48 F3d 1221 Berglund v. Farm Credit Services
Mary Karin BERGLUND, Plaintiff-Appellant,
FARM CREDIT SERVICES, et al., Defendants-Appellees.
United States Court of Appeals, Seventh Circuit.
Submitted March 2, 1995.1
Decided March 3, 1995.
48 F.3d 1221
NOTICE: Seventh Circuit Rule 53(b)(2) states unpublished orders shall not be cited or used as precedent except to support a claim of res judicata, collateral estoppel or law of the case in any federal court within the circuit.
Before POSNER, Chief Judge, and CUMMINGS and BAUER, Circuit Judges.

**INSTRUCTIONS:**
(a) Which judges does the Berglund case record name as sitting on the panel?
(b) Answer these questions from the Berglund case record:
(i) On what date was the case decided?
(ii) Which court heard the appeal?
(iii) Which rule limits citing unpublished orders as precedent?
(c) Pick up the Berglund case record after the line naming the panel of judges and continue it.

**PROVIDED MATERIAL:**
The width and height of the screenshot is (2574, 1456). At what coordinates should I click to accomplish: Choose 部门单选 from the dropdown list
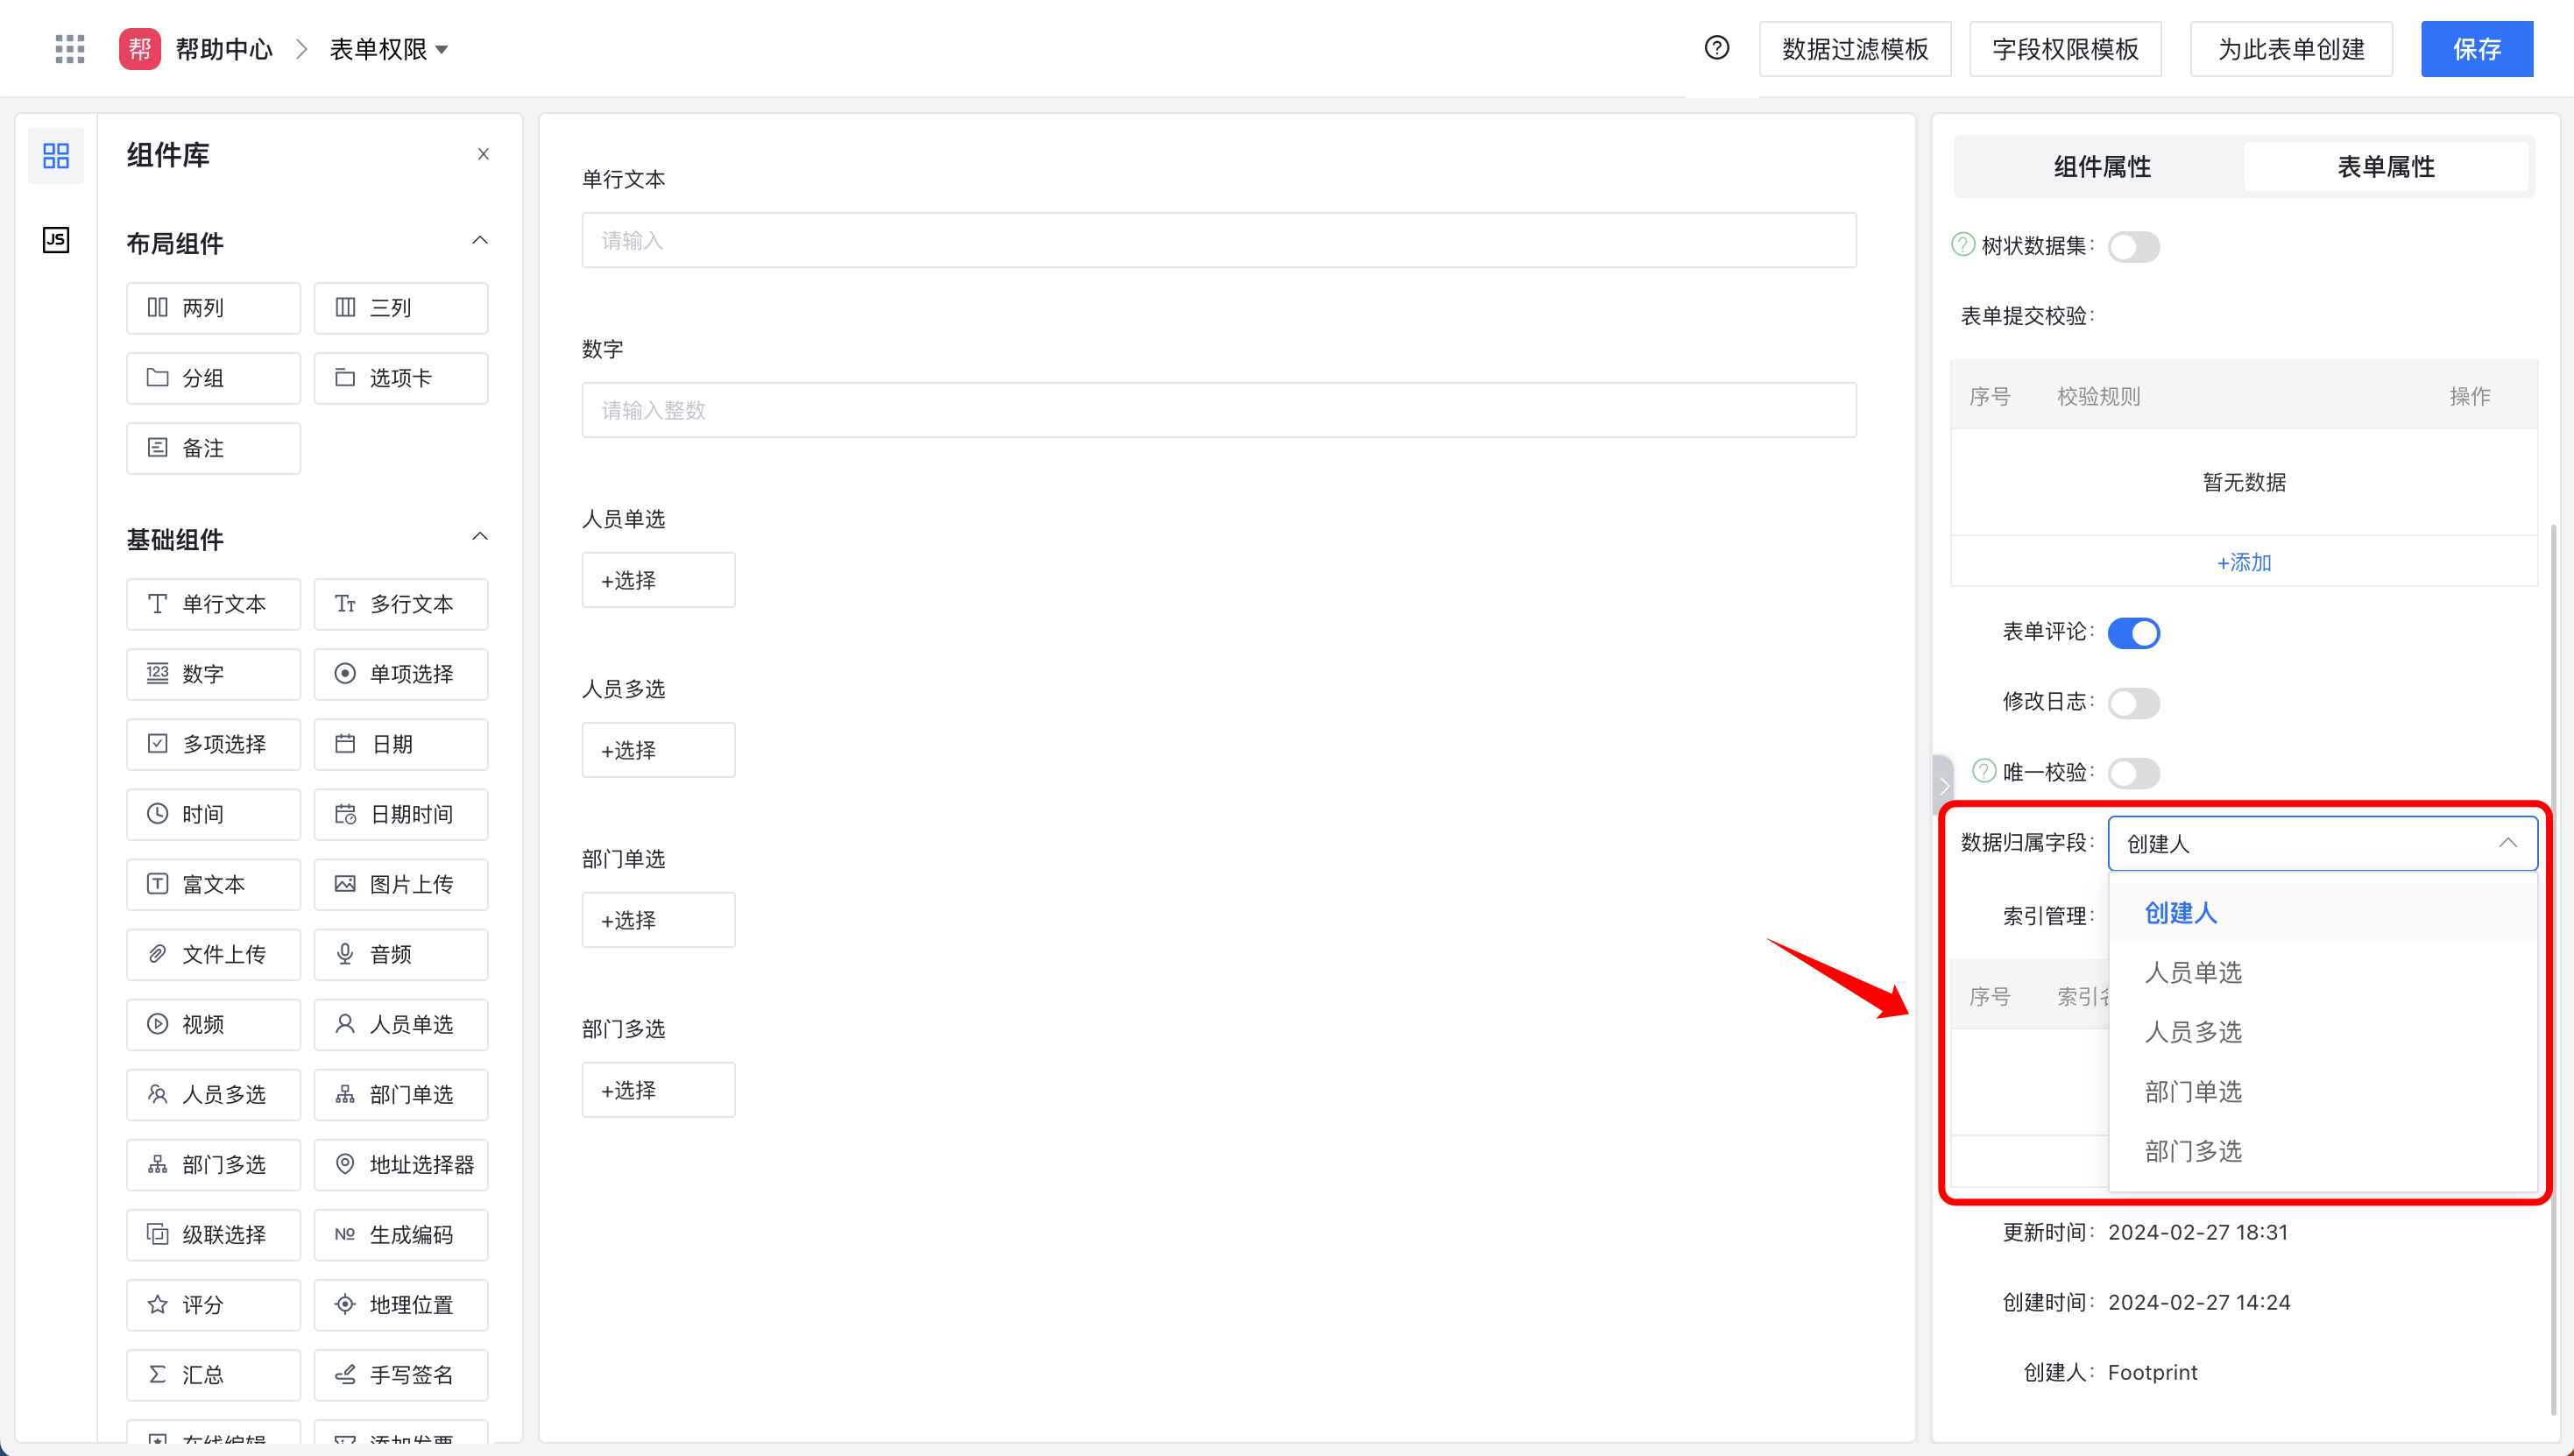2193,1091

**THE REPLIES:**
(a) Posner (Chief Judge), Cummings (Circuit Judge), Bauer (Circuit Judge)

(b)
(i) March 3, 1995
(ii) The United States Court of Appeals, Seventh Circuit
(iii) Seventh Circuit Rule 53(b)(2)

(c)
Plaintiff Mary Karin Berglund filed a motion for temporary restraining order against numerous individuals and businesses in connection with the ownership and operation of her family's farm, which was involved in bankruptcy proceedings and auctioning of real and personal property. Plaintiff's allegations are diverse and confusing, but she apparently asks that the federal court enjoin state courts from conducting various proceedings. The district court properly found that under the Rooker-Feldman doctrine, no federal subject matter jurisdiction exists because plaintiff is attempting to use a federal court to obtain collateral relief from a state court's civil judgment. See District of Columbia Court of Appeals v. Feldman, 460 U.S. 462, 482 & n. 16 (1983); Rooker v. Fidelity Trust Co., 263 U.S. 413 (1923). Plaintiff's only recourse is to seek review in the appropriate forum and then to appeal to the United States Supreme Court.
To the extent that plaintiff may be attempting to challenge the bankruptcy action, she must seek relief in the Bankruptcy Court for the Central District of Illinois. The district court properly found that it had no appellate jurisdiction over the ruling or decisions and no supervision over the Bankruptcy Court.
The appeal is therefore DISMISSED for lack of jurisdiction.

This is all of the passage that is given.